HSC Chemistry Syllabus
- explore and distinguish the different types of structural isomers, including saturated and unsaturated hydrocarbons, including: (ACSCH035)
What are Isomers?
Isomers are compounds which share the same molecular formula but different structure. There are three types of isomers to be explored in HSC Chemistry:
- chain isomers
- position isomers
- functional group isomers
Chain isomers are molecules with the same molecular formula, but different arrangement of its carbon chain (stem).
For example, pentane and 2-methyl butane are both alkanes with five carbon atoms and therefore the same molecular formula C5H12. Yet, they are different structural formulae.
Position isomers are molecules with the same molecular formula and functional group, but the position of the functional group is different.
For example, 1-butene and 2-butene both have the same molecular formula C4H8 but the position of the double bond is in different positions.
Functional Group Isomers
Functional group isomers are molecules with the same molecular formula, but different functional groups.

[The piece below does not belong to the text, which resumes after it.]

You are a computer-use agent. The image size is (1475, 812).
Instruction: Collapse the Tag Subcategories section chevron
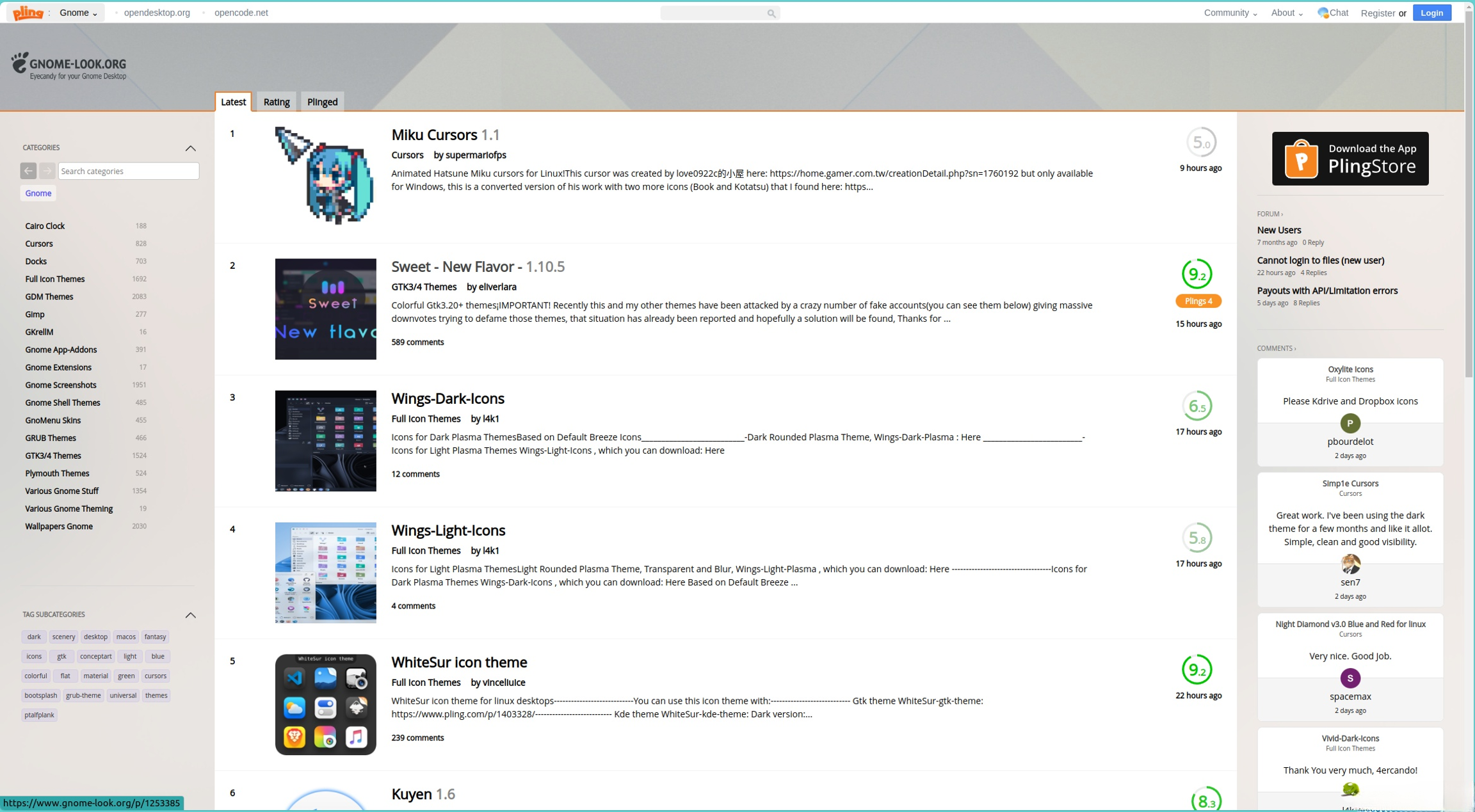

There are three common pairs of functional groups which can exhibit isomerism:
Ethers and Alcohols
Ethers (not included in HSC Chemistry syllabus) and alcohols can be functional group isomers.
For example, ethanol and dimethyl ether are functional group isomers:
Aldehydes and Ketones
Aldehydes and ketones can be functional group isomers. It is important to note that these two functional groups are not position isomers.
For example, propanal and propanone are functional group isomers:
Carboxylic Acids and Esters
For example, propanoic acid has two functional group isomers: ethyl methanoate and methyl ethanoate.